Pointing to instances such as Miller’s persistent assertions of nearly limitless executive power, she noted: “They openly attack the courts by repeating repeatedly that it is not a co-equal branch in the separation of powers.

“They persist in redefine the debate by repeating their claim that the executive has greater authority than this judicial branch, which is not how separation powers work.”

Leonard said: “Judges' sole safeguard is public trust in the authority of their capacity to make those rulings. Personal intimidation on top of eroding institutional legitimacy may make judges hesitate about decisions that go against the current administration, which is, of course, highly concerning for judicial review and for the political system.”

Intimidation Tactics

Scheppele, professor of sociology and global studies at the Ivy League school, has documented the use of “authoritarian law” by the such as Orbán and Putin, and has warned about rising threats to judges in the US.

She pointed to a wave of so-called “pizza doxxings” recently, in which judges have received unwanted food orders with the recipient listed as Daniel Anderl, the child of Justice Salas, who was killed at the residence in 2020 by a assailant targeting Salas.

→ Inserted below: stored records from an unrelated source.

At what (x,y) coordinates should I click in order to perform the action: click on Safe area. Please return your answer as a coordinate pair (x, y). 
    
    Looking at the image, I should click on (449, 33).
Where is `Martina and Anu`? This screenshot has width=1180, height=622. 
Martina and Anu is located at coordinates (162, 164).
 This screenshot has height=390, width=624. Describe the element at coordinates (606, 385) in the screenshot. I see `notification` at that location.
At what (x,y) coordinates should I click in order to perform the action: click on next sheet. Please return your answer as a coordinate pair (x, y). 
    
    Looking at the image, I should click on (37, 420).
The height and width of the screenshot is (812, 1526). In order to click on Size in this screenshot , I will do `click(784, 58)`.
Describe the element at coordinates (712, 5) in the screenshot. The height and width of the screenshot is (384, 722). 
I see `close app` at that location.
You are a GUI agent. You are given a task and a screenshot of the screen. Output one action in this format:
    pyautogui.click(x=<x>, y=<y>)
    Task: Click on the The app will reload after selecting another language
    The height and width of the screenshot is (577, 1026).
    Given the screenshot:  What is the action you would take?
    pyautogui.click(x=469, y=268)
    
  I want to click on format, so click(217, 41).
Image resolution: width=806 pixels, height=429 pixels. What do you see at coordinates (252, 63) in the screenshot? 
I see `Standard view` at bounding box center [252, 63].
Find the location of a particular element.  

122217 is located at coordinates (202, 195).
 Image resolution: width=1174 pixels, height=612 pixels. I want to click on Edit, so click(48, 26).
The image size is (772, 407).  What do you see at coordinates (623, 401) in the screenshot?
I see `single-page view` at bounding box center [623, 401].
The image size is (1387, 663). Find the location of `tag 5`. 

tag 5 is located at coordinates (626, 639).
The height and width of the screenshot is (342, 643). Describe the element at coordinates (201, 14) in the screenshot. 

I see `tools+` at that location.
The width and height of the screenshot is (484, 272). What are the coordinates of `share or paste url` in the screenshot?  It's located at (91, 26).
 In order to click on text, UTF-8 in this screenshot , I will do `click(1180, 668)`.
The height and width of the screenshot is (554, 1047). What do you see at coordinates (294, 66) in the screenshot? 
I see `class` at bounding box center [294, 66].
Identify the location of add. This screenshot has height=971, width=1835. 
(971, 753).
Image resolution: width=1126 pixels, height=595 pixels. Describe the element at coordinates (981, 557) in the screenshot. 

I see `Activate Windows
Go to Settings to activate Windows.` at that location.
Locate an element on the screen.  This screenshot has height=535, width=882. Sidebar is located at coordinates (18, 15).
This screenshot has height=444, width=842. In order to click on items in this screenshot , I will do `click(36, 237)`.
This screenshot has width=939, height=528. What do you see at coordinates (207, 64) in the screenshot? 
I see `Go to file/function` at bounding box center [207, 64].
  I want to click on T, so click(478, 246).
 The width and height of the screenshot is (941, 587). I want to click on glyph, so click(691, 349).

“All understands what it means. ‘We know where you live. You are a target,’” the professor said.

“Federal judges are protected by the presidential protection and the federal police. And these are dedicated police units that are placed structurally inside the Department of Justice. And the former AG has been leading the criticism on federal judges.”

Government Goals

On the government's objectives, the expert said that “impeaching a US justice is highly not going to happen because it’s so hard to do. {Right now|Currently

Cory Schwartz
Cory Schwartz

A software engineer and tech writer passionate about emerging technologies and digital transformation.